Zełenski swoją decyzję argumentował tym, że nie pozwoli Rosji "zarabiać dodatkowych miliardów na ukraińskiej krwi".
Premier Słowacji Robert Fico uważa, że wstrzymanie rosyjskiego gazu do Europy podniesie ceny za gaz i energię.
Dodał, że decyzja Ukrainy oznacza dla Bratysławy stratę w wysokości 500 milionów euro, a dla Unii Europejskiej 120 miliardów euro, w ciągu najbliższych dwóch lat.
Słowacja podpisała krótkoterminową umowę pilotażową na zakup gazu ziemnego z Azerbejdżanu, a także umowę na import skroplonego gazu ziemnego z USA przez Polskę. Słowacja jest również w stanie odbierać gaz za pośrednictwem gazociągów austriackich, węgierskich i czeskich.
Komisja Europejska uspokaja
Przedstawiciele Komisji Europejskiej wielokrotnie informowali, że Europa jest przygotowana na każdą możliwość, w tym na wstrzymanie dostaw rosyjskiego gazu.

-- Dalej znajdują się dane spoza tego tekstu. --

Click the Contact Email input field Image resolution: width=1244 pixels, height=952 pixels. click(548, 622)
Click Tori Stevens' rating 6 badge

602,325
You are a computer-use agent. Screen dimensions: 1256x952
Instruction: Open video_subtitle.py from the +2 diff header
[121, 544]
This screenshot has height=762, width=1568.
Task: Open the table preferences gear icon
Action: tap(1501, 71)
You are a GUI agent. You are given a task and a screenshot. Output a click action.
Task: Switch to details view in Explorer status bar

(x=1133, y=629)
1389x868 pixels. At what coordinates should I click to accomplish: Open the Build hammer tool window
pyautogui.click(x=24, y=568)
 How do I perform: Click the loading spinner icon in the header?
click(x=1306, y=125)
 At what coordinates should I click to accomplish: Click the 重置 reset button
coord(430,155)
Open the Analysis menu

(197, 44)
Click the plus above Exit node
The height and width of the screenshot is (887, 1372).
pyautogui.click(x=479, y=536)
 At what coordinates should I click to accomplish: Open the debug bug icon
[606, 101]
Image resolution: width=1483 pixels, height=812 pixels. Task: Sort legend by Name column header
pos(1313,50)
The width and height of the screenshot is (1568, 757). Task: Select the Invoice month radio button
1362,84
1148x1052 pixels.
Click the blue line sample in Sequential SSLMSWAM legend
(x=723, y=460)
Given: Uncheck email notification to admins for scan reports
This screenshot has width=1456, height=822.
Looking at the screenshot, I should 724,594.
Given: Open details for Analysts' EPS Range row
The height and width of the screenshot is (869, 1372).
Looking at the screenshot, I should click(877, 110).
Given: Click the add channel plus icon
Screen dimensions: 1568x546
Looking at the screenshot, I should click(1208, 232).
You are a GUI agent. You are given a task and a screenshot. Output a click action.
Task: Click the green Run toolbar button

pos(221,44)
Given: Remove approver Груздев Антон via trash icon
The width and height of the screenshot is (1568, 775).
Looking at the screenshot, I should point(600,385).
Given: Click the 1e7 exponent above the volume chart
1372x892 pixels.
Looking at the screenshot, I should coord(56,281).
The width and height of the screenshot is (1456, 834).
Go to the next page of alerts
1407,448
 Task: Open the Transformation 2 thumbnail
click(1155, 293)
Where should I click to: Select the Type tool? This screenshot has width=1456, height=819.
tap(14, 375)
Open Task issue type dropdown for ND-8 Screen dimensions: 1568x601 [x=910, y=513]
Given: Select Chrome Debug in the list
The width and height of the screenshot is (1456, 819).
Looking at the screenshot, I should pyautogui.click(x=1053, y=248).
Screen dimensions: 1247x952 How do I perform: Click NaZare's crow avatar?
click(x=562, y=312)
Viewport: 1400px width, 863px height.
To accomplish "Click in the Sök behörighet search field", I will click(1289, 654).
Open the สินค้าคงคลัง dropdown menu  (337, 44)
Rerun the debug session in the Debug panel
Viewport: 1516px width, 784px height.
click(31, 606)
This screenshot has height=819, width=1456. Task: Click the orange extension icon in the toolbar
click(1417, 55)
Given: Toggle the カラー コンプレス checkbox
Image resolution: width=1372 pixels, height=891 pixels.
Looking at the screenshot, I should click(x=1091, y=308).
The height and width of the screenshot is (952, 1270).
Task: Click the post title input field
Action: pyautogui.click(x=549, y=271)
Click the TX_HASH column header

"Zakończenie tranzytu rosyjskiego gazu przez Ukrainę nie wpłynie na bezpieczeństwo dostaw do Unii Europejskiej. 14 miliardów metrów sześciennych gazu, które dotychczas przepływało przez Ukrainę można w pełni zastąpić LNG i importem tego surowca z innych krajów" - powiedział w grudniu rzecznik Komisji Europejskiej Euronews w grudniu.
Polski rząd poparł ukraińską decyzję o zakończeniu współpracy z rosyjskim Gazpromem.
Premier Słowacji Robert Fico od dawna utrzymuje przyjazne stosunki z Moskwą/ W zeszłym miesiącu odwiedził na Kremlu prezydenta Rosji Władimira Putina, aby omówić dostawy gazu.
W tym czasie Polska oświadczyła, że jest gotowa zwiększyć eksport energii do Ukrainy, aby zrekompensować potencjalne straty ze Słowacji.
Prezydent Ukrainy Wołodymyr Zełenski oskarżył Fico o pomaganie Putinowi w "finansowaniu wojny i osłabianiu Ukrainy".